Logan Stevenson, 2, is dying of leukemia, but the boy will live to see his Pennsylvania parents get married after they moved up their wedding date so their son could be the best man at their nuptials.

"We want Logan in our family pictures, and we want him to see his mother and dad get married," Christine Swidorsky told the Pittsburgh Tribune-Review.

The Jeannette, Pa., couple initially planned to get married next year, but now they’ll tie the knot on Saturday before 120 guests.

“It'll be the hardest thing I'll ever do is bury my son,” Sean Stevenson said. “You know it's coming, and you can't do anything about it.” Stevenson said he'll carry his son down the aisle.

“It hurts so bad because Logan is such a loving child ... when I cry he wipes my tears away,” Swidorsky said. “Logan is a mama's boy.”

When he was 14-months old, Logan was diagnosed with a form of leukemia. Doctors said he has only two to three weeks to live, the Associated Press reports.

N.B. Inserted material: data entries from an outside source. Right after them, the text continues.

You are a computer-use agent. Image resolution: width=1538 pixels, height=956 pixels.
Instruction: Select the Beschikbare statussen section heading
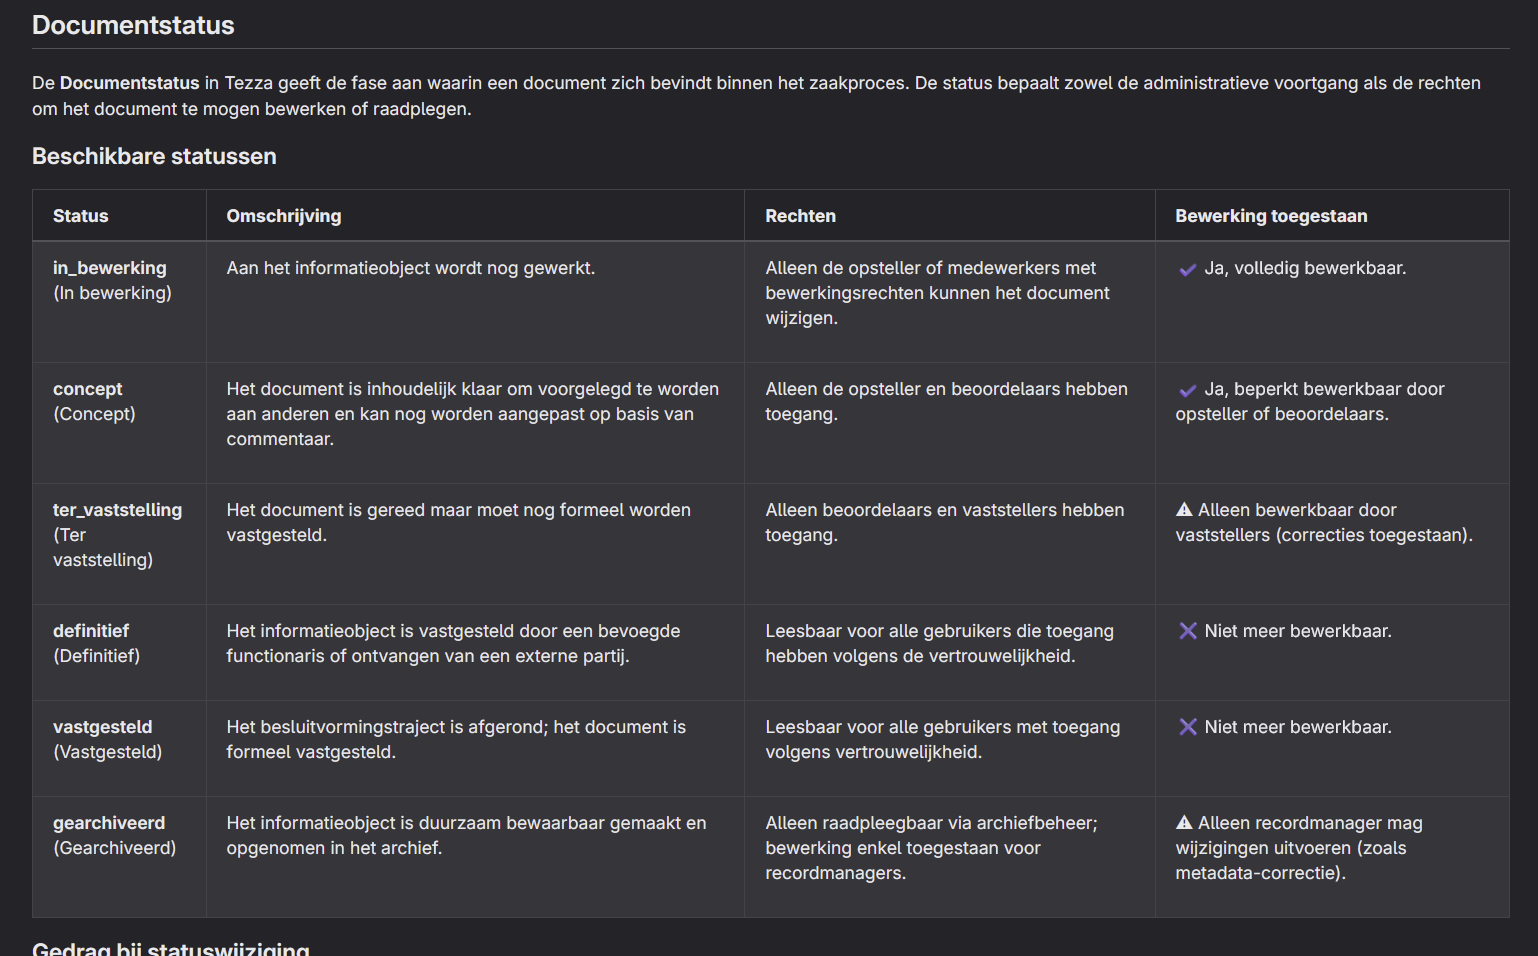click(x=154, y=156)
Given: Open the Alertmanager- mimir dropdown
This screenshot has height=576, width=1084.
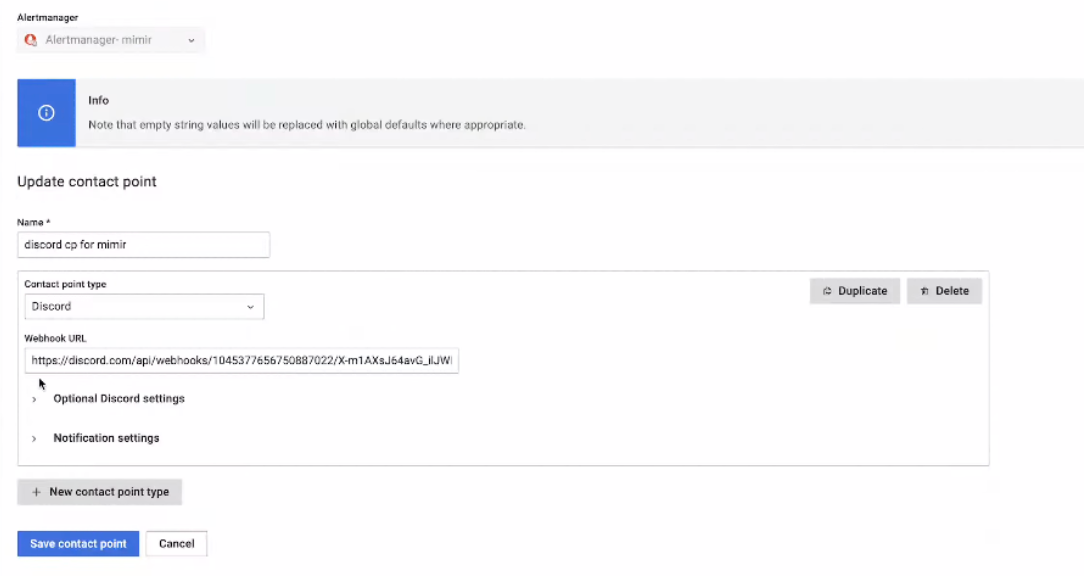Looking at the screenshot, I should tap(110, 40).
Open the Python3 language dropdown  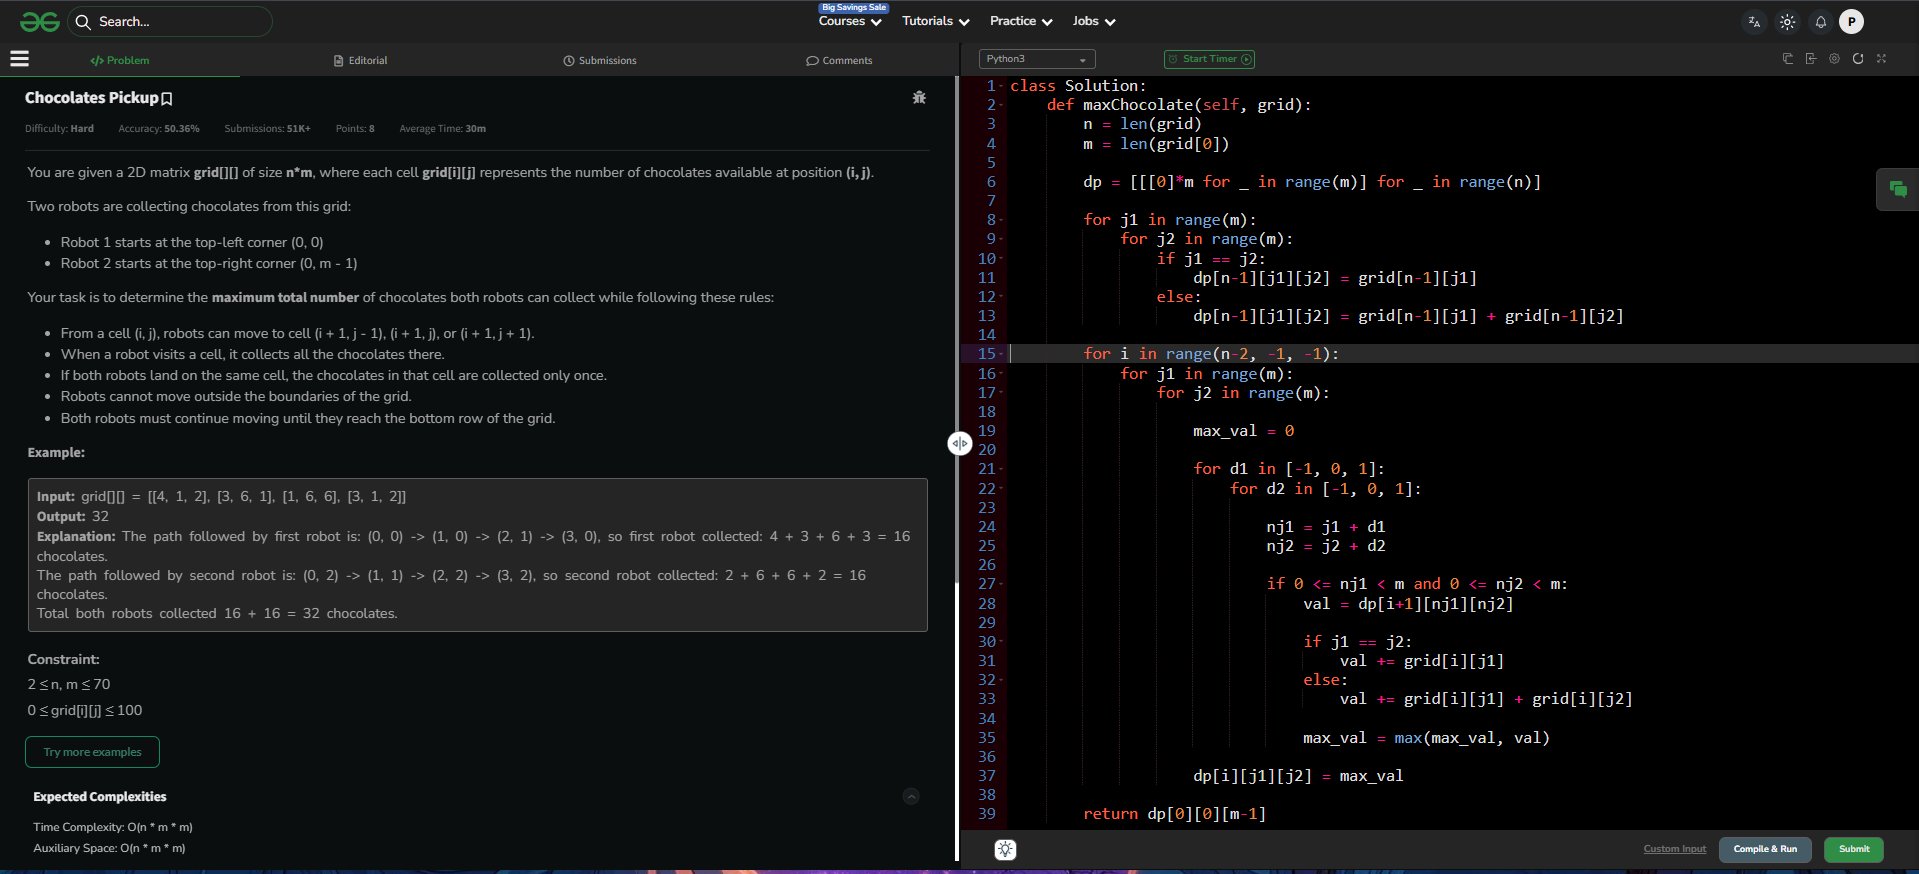pos(1036,59)
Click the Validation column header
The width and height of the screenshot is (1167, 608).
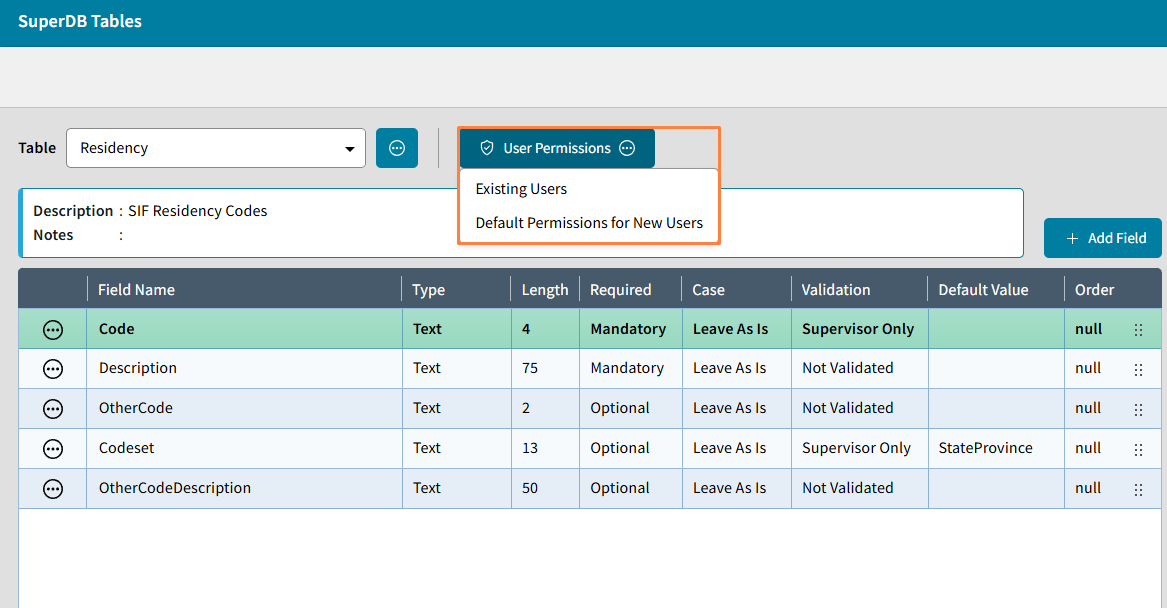[835, 289]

“His entire life has been nothing but hospital,” his aunt, Kellie Young, said.

Logan's parents said they're trying to make the most of their son’s last moments. They don’t want him to die in a hospital, so they’ve brought him home for his final days.

"I just am thankful that I am able to bring my son home and have time with him and hold him before he goes," Stevenson said. "So, in that sense, I feel lucky that I at least get to say goodbye to my son ... and tell him it's going to be OK."

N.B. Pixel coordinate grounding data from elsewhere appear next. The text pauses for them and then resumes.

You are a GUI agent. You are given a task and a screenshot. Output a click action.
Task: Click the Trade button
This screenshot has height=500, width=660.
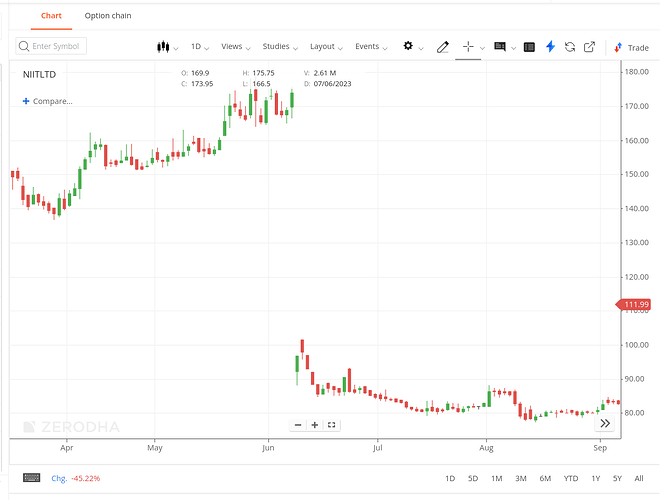pyautogui.click(x=631, y=47)
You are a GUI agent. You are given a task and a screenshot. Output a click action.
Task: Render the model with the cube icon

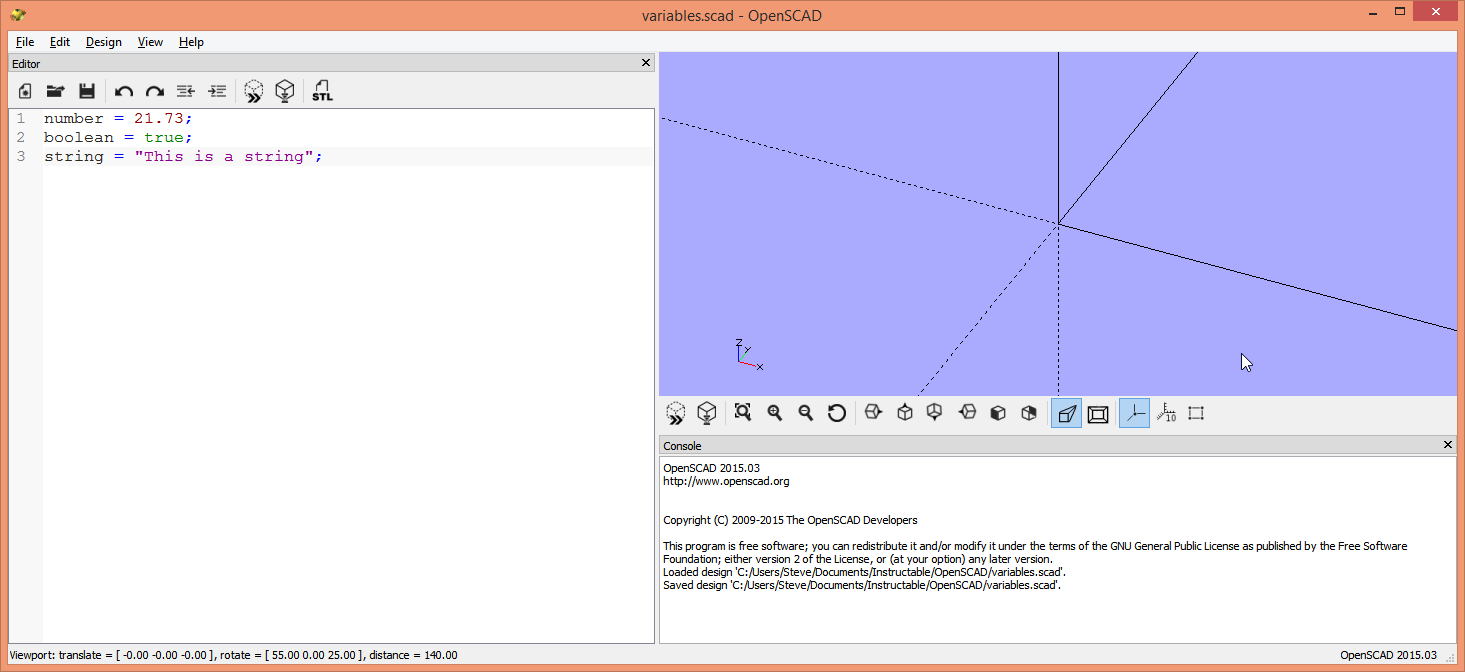285,91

Swidorsky told the AP that Logan’s disease has taught them valuable life lessons.

"He's made me a better person," she said. "He's just an angel from heaven, and I'm going to miss him."

His aunt added, “He's a very special child. Logan has fought a bigger fight than most adults do. The minute you see him, you will fall in love with him like everybody else. It's just been a roller coaster of every emotion possible.”

Logan’s story has captured the heart of the greater Pittsburgh community, and some people have offered to donate wedding-related gifts in honor of the boy's courage.

“Once everybody read [the story], it just completely took off today,” his aunt said. “I knew that there were nice people out there, but I never expected this response. ... For such a small person, he has touched thousands of people.”